# Why the Debian GNU/kFreeBSD and NextBSD died?



## Deleted member 53988 (Aug 8, 2018)

Why the Debian GNU/kFreeBSD and NextBSD died?

I do not want to creat pointless fork.


----------



## michael_hackson (Aug 8, 2018)

Why Debian hasn't went further than releasing kFreeBSD to Jessie you may ask them.
PacBSD is still active though.

*Addition: *Maybe ones running the FreeBSD kernel see it more fit to run full FreeBSD instead. At the moment for my needs the BSDs and Linuxes are merged/seperarated just right, but then I haven't been around long enough to compare.


----------



## Beastie (Aug 8, 2018)

Ninja_Root said:


> Why the Debian GNU/kFreeBSD [...] died?

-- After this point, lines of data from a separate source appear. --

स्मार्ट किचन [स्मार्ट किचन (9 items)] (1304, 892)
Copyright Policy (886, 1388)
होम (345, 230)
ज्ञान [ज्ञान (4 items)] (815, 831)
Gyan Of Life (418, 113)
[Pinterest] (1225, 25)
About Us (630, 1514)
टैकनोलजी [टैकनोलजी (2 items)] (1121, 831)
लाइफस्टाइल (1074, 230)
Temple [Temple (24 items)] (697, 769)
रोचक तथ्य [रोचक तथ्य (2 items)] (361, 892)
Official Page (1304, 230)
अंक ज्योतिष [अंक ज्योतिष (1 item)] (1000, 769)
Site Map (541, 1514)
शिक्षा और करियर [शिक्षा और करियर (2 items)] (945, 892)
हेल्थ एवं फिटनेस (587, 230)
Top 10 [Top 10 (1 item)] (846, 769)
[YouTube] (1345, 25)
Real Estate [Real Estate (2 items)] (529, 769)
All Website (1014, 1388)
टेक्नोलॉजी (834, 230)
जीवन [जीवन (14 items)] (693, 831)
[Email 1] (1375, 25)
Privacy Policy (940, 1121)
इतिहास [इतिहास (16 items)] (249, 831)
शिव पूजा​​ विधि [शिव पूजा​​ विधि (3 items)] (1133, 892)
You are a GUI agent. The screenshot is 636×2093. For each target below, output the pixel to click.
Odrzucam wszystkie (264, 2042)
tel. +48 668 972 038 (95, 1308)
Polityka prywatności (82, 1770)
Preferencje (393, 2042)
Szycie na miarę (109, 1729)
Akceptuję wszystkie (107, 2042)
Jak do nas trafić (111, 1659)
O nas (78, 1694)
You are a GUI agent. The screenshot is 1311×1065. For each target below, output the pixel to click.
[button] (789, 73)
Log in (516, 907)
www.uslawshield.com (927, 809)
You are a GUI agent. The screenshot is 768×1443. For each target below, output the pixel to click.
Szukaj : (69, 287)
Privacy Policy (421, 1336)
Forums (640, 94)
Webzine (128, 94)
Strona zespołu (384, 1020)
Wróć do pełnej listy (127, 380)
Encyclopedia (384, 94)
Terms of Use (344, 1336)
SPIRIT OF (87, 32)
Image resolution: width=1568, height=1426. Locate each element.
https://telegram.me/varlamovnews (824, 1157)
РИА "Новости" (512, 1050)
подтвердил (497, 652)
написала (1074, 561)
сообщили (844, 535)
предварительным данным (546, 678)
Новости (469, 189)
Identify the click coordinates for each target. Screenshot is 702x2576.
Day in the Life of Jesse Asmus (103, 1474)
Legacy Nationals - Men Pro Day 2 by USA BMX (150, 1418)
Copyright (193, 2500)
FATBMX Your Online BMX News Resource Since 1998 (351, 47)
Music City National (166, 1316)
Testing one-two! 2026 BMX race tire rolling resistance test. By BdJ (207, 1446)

Two words: reproductive isolation. Any attempt at hybridization is a sterile endeavor.


----------



## michael_hackson (Aug 8, 2018)

Beastie said:


> Two words: reproductive isolation. Any attempt at hybridization is a sterile endeavor.



Huehuehuehue


----------



## Beastie7 (Aug 9, 2018)

Ninja_Root said:


> Why the Debian GNU/kFreeBSD and NextBSD died?
> 
> I do not want to creat pointless fork.



Because impractical ideas don't flourish.


----------



## shkhln (Aug 9, 2018)

Ninja_Root said:


> Why the Debian GNU/kFreeBSD and NextBSD died?



I vaguely remember berating someone for this very question. If that thread was deleted, this one should also be at least locked.


----------



## cynwulf (Aug 9, 2018)

Debian GNU/kFreeBSD is not officially 'dead', just not very active and has not been fit to release over the course of at least two stable releases.  There has been some activity: https://metadata.ftp-master.debian....bsd-10/kfreebsd-10_10.3~svn300087-3_changelog

It's probably a pointless (but quite harmless) project...  but then you could say there are also hundreds, if not thousands, of pointless Linux distributions.


----------



## Purkuapas (Aug 9, 2018)

We can still remember about *UbuntuBSD*. Unfortunately, a huge number of projects around FreeBSD are dying due to lack of support and relevance (there are no people, no users, no market). list some of the interesting and dead projects: PetiteCloud,  Tredly, ClonOS, NFV Express ( *OpenStack* on top of *FreeBSD*! ). In other words, death (of kFreeBSD/NextBSD/AnyOtherBSD ) is quite normal ;-)


----------